And tell business guys that we're getting lots of accountability bang for our buck. Because who cares if it's really doing the job as long as it's cheap?
Argument: We can't treat schools like businesses
Advice: People don't want to think of schools as cutthroat, but tell them we need to know if the school is getting results. "Parents have a right to know if their kids are getting the best education they can." Then, I guess, cross your fingers and hope that parents don't ask, "So what does this big standardized test have to do with knowing if my child is getting a great education?"

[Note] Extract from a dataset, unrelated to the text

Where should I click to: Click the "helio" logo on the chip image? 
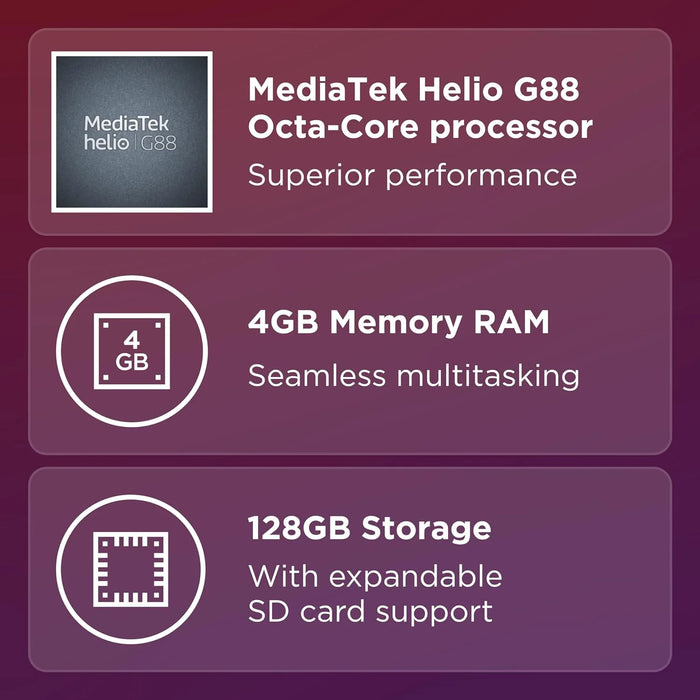[x=107, y=142]
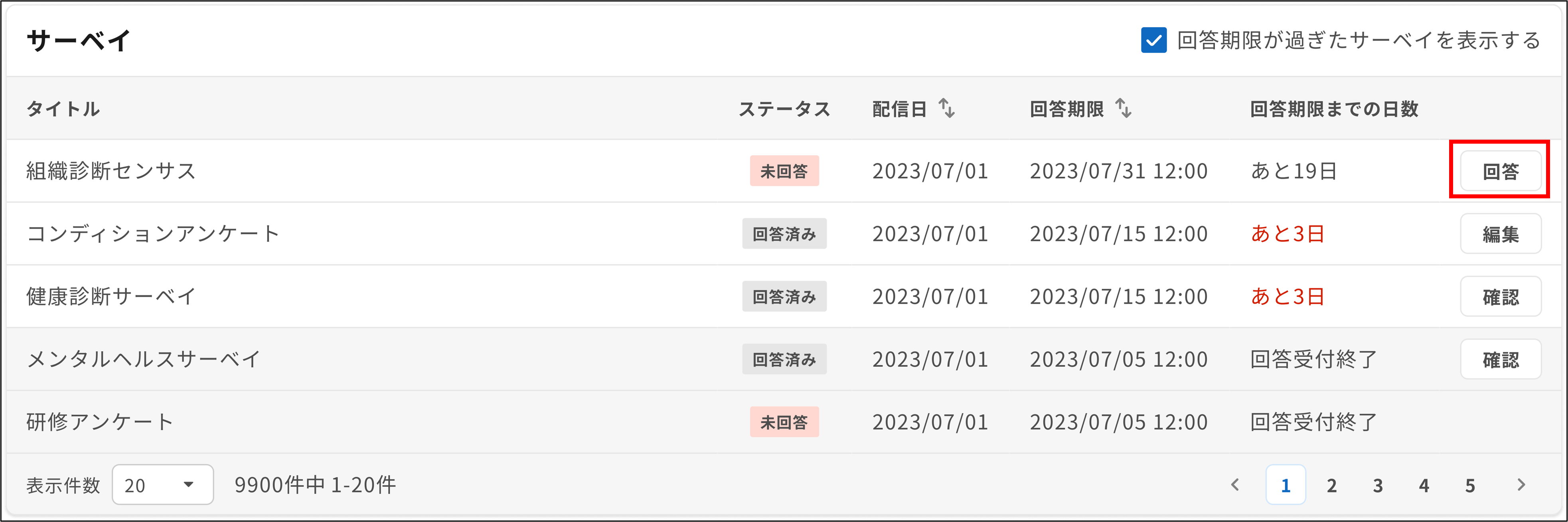The height and width of the screenshot is (522, 1568).
Task: Click the previous page chevron in pagination
Action: click(1236, 485)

People want results and like accountability (in theory). "Do normalize the practice of measuring performance." Just don't let anybody ask how exactly a standardized test measures the performance of a whole school. But do emphasize how super-important math and reading are, just in case anyone wants to ask how the Big Standardized Test can possibly measure the performance of every other part of the school.
At the same time, try not to make this about the teachers and how their evaluation system is completely out of whack thanks to the completely-debunked idea of VAM (this guide does not mention value-added). Yes, it measures teacher performance, but gosh, we count classroom observation, too. "First and foremost the tests were created to help parents and teachers know if a student is reading and doing math at the level they should."
Yikes-- so many questions should come up in response to this. Like, we've now been told multiple reasons for the test to be given-- is it possible to design a single test that works for all those purposes? Or, who decides what level the students "should" be achieving?
The writer wants you to know that the facts are on your side, because there's a 2012 study that shows a link between 7 year old reading and math ability and social class thirty-five years later. From the University of Edinburgh. One more useful talking point to use on people who don't understand the difference between correlation and causation.
Argument: It's just more teaching to the test
Advice: A hailstorm of non-sequitors. You should agree with them that teaching to the test is a waste of time, but the new tests are an improvement and finally provide parents with valuable information.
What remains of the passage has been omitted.